How to complete this task
Print out every entry that follows, exactly as written.

■ ■ ■ ■ ■ ■ ■

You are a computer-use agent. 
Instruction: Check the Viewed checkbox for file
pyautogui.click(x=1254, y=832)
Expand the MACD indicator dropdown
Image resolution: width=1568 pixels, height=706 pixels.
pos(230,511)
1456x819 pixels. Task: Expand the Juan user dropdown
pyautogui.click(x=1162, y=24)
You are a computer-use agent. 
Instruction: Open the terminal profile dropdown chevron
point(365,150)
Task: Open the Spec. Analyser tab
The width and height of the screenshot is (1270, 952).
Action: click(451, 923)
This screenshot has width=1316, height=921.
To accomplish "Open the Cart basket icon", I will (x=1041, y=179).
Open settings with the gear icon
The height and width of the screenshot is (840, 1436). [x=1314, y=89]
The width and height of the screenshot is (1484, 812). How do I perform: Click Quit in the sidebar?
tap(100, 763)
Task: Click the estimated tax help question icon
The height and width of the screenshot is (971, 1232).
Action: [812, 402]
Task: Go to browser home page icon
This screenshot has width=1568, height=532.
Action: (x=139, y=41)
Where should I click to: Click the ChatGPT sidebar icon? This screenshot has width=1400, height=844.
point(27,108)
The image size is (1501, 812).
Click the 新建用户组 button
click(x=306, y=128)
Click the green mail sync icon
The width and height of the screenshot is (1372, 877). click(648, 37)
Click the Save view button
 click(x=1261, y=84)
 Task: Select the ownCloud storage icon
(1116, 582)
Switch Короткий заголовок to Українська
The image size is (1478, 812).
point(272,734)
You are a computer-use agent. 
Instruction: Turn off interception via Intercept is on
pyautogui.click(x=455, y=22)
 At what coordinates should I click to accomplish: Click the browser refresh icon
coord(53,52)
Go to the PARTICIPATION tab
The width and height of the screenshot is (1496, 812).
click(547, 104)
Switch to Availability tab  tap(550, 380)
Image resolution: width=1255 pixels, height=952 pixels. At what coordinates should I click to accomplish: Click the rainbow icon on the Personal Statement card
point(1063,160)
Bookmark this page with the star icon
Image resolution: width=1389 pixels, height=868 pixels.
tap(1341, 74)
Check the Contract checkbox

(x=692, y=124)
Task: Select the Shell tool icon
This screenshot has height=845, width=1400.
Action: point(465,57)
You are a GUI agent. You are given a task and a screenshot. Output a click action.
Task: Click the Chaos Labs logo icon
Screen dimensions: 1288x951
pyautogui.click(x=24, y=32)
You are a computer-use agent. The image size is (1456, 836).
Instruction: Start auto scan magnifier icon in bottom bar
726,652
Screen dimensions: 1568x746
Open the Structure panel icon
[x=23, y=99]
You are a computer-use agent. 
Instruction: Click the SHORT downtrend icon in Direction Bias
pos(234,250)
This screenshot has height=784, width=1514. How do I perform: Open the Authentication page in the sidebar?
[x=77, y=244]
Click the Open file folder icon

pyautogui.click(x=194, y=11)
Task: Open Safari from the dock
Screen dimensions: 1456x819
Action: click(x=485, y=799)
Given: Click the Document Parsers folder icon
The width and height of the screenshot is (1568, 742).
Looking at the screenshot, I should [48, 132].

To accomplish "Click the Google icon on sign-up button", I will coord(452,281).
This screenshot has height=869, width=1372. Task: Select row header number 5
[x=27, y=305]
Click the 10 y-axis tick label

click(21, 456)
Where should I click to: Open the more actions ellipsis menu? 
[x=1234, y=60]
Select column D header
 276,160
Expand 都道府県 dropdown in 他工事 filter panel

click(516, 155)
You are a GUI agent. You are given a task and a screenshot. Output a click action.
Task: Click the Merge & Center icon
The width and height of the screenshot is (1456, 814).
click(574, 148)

■ ■ ■ ■ ■ ■ ■

Written answer
You are a computer-use agent. 
Instruction: Check the Viewed checkbox for file
pyautogui.click(x=1254, y=832)
Expand the MACD indicator dropdown
Image resolution: width=1568 pixels, height=706 pixels.
pos(230,511)
1456x819 pixels. Task: Expand the Juan user dropdown
pyautogui.click(x=1162, y=24)
You are a computer-use agent. 
Instruction: Open the terminal profile dropdown chevron
point(365,150)
Task: Open the Spec. Analyser tab
The width and height of the screenshot is (1270, 952).
Action: click(451, 923)
This screenshot has width=1316, height=921.
To accomplish "Open the Cart basket icon", I will (x=1041, y=179).
Open settings with the gear icon
The height and width of the screenshot is (840, 1436). [x=1314, y=89]
The width and height of the screenshot is (1484, 812). How do I perform: Click Quit in the sidebar?
tap(100, 763)
Task: Click the estimated tax help question icon
The height and width of the screenshot is (971, 1232).
Action: [812, 402]
Task: Go to browser home page icon
This screenshot has width=1568, height=532.
Action: (x=139, y=41)
Where should I click to: Click the ChatGPT sidebar icon? This screenshot has width=1400, height=844.
point(27,108)
The image size is (1501, 812).
Click the 新建用户组 button
click(x=306, y=128)
Click the green mail sync icon
The width and height of the screenshot is (1372, 877). click(648, 37)
Click the Save view button
 click(x=1261, y=84)
 Task: Select the ownCloud storage icon
(1116, 582)
Switch Короткий заголовок to Українська
The image size is (1478, 812).
point(272,734)
You are a computer-use agent. 
Instruction: Turn off interception via Intercept is on
pyautogui.click(x=455, y=22)
 At what coordinates should I click to accomplish: Click the browser refresh icon
coord(53,52)
Go to the PARTICIPATION tab
The width and height of the screenshot is (1496, 812).
click(547, 104)
Switch to Availability tab  tap(550, 380)
Image resolution: width=1255 pixels, height=952 pixels. At what coordinates should I click to accomplish: Click the rainbow icon on the Personal Statement card
point(1063,160)
Bookmark this page with the star icon
Image resolution: width=1389 pixels, height=868 pixels.
tap(1341, 74)
Check the Contract checkbox

(x=692, y=124)
Task: Select the Shell tool icon
This screenshot has height=845, width=1400.
Action: point(465,57)
You are a GUI agent. You are given a task and a screenshot. Output a click action.
Task: Click the Chaos Labs logo icon
Screen dimensions: 1288x951
pyautogui.click(x=24, y=32)
You are a computer-use agent. The image size is (1456, 836).
Instruction: Start auto scan magnifier icon in bottom bar
726,652
Screen dimensions: 1568x746
Open the Structure panel icon
[x=23, y=99]
You are a computer-use agent. 
Instruction: Click the SHORT downtrend icon in Direction Bias
pos(234,250)
This screenshot has height=784, width=1514. How do I perform: Open the Authentication page in the sidebar?
[x=77, y=244]
Click the Open file folder icon

pyautogui.click(x=194, y=11)
Task: Open Safari from the dock
Screen dimensions: 1456x819
Action: click(x=485, y=799)
Given: Click the Document Parsers folder icon
The width and height of the screenshot is (1568, 742).
Looking at the screenshot, I should [48, 132].

To accomplish "Click the Google icon on sign-up button", I will coord(452,281).
This screenshot has height=869, width=1372. Task: Select row header number 5
[x=27, y=305]
Click the 10 y-axis tick label

click(21, 456)
Where should I click to: Open the more actions ellipsis menu? 
[x=1234, y=60]
Select column D header
 276,160
Expand 都道府県 dropdown in 他工事 filter panel

click(516, 155)
You are a GUI agent. You are given a task and a screenshot. Output a click action.
Task: Click the Merge & Center icon
The width and height of the screenshot is (1456, 814).
click(574, 148)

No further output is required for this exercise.